E é assim, porque reconhecer a ausência dessas pessoas parece tornar tênue o
acesso ao pedaço da nossa história que elas marcaram. Parece nos deixar
perdidos no meio de um caminho conhecido, porque o atalho que constumávamos
trilhar para chegar ao destino foi apagado. E para que o caminho não
desapareça, é preciso redesenhar o mapa.
Redesenhar o mapa?
Sim, redesenhar o mapa.
Porque referências são como cartas geográficas, que nos levam aos lugares mais
recônditos daquilo que somos, indicando rotas e precipícios, espelhando mares
de medos, desejos, sonhos. São cartografias traçadas com o nanquim da emoção,
com a delicadeza dos gestos minimalistas, com a precisão que possibilita
enfrentar nevoeiros e tempestades. São pergaminhos resistentes ao mofo e às
traças. Para quem desconhece esse universo analógico, aqui vai a tradução: são GPSs
internos, que não dispõem de aplicativos para celular.
Referências residem na
memória e dela dependem para serem preservadas. Meu marido conta que, nos
últimos anos de vida, sua avó, Dona Celina, que morreu aos cem anos e meio, se
queixava de solidão, porque não contava mais com interlocutores da sua geração
para conversar. Quando ele, neto, respondia que estava ali e lhe perguntava se
isso não contava, ela contrargumentava:
“Claro que conta! Você é meu neto. Porém, não é alguém que compartilhe as mesmas referências e me lembre do que eu
já esqueci”.
Não sei a que idade
chegarei, nem se até lá contarei com algum contemporâneo para me lembrar do que tiver
esquecido. Ninguém sabe.
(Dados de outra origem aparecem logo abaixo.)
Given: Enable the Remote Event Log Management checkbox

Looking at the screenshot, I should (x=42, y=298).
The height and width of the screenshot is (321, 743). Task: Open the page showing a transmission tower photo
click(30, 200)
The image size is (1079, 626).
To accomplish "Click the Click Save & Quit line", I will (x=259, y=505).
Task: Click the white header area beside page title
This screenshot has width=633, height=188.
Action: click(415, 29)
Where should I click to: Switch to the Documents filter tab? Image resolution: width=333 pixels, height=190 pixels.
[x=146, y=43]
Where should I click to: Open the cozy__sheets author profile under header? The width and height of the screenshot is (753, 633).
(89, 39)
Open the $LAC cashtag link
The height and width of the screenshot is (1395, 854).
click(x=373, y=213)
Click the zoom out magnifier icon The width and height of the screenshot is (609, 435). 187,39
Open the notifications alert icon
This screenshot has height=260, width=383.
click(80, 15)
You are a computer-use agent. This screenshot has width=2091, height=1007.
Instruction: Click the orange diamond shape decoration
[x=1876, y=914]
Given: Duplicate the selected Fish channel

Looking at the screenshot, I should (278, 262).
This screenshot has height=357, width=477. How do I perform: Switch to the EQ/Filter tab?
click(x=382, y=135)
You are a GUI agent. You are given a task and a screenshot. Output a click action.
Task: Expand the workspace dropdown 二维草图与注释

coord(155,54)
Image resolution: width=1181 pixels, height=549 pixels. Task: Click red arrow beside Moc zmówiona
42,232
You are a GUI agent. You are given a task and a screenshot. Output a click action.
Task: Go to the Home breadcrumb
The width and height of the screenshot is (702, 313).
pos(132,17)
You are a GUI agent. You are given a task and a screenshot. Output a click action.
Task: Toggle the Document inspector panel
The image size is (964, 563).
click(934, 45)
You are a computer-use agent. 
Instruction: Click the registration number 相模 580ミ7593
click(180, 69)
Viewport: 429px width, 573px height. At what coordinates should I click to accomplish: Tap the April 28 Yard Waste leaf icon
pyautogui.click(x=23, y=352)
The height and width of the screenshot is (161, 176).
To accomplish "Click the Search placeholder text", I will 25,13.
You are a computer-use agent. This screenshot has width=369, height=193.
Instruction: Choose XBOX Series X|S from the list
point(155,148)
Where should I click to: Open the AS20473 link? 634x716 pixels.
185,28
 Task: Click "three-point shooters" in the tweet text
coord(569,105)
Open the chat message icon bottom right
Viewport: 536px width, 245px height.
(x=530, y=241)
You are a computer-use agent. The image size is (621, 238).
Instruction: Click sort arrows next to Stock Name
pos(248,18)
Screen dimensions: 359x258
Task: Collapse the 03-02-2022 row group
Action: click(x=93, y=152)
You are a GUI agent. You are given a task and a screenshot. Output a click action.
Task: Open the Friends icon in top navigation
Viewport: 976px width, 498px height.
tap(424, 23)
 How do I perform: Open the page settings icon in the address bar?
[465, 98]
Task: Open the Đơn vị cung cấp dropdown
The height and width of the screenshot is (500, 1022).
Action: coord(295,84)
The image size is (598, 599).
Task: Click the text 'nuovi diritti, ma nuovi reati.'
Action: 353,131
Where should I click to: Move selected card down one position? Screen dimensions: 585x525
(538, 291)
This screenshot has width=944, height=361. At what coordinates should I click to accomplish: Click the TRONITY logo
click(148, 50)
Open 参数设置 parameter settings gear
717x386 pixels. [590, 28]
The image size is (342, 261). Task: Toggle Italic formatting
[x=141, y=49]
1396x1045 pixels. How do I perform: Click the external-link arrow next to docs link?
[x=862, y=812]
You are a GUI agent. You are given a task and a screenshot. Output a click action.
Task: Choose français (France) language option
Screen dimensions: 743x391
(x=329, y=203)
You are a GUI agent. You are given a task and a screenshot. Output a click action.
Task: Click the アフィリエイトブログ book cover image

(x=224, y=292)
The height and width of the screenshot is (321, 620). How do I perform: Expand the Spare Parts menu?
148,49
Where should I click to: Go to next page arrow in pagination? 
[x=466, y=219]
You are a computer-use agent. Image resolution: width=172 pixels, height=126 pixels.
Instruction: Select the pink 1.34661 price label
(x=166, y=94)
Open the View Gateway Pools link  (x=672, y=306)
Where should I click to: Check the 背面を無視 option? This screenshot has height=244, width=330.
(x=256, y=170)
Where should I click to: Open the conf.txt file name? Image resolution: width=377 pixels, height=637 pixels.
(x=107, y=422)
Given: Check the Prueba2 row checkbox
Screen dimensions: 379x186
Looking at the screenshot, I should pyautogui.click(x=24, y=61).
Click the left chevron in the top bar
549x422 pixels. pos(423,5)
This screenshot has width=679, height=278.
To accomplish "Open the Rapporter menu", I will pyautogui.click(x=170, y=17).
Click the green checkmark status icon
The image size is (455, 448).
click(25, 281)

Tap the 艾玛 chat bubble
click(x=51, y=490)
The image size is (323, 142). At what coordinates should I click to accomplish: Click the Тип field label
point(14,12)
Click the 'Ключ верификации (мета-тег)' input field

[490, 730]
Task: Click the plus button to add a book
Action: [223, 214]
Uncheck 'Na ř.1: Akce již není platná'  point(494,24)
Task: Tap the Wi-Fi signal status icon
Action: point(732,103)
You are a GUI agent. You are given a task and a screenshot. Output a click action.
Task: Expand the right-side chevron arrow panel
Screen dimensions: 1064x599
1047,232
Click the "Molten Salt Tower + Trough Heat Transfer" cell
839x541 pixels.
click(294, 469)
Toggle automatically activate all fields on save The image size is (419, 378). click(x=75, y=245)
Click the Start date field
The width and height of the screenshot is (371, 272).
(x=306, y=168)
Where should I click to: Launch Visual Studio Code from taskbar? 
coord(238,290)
Os que têm filhos e netos até podem contar a eles
aquilo que não querem esquecer, mas a julgar pelo relato da centenária Dona
Celina, não é suficiente. Outra alternativa é plantar árvores, atribuindo a
cada muda uma plaquinha com uma memória, ou escrever livros, perpetuando histórias. Como não primo pelo dedo verde, escolhi o caminho da palavra. E
enquanto não embarco na jornada de escrever um novo livro, vou deixando
lembretes registrados aqui.
Então, aí vai o de hoje::
Vera, escute as canções ‘Querida’, ‘Sá Marina’ e ‘A palo seco’ para não se
perder de você. e da sua história.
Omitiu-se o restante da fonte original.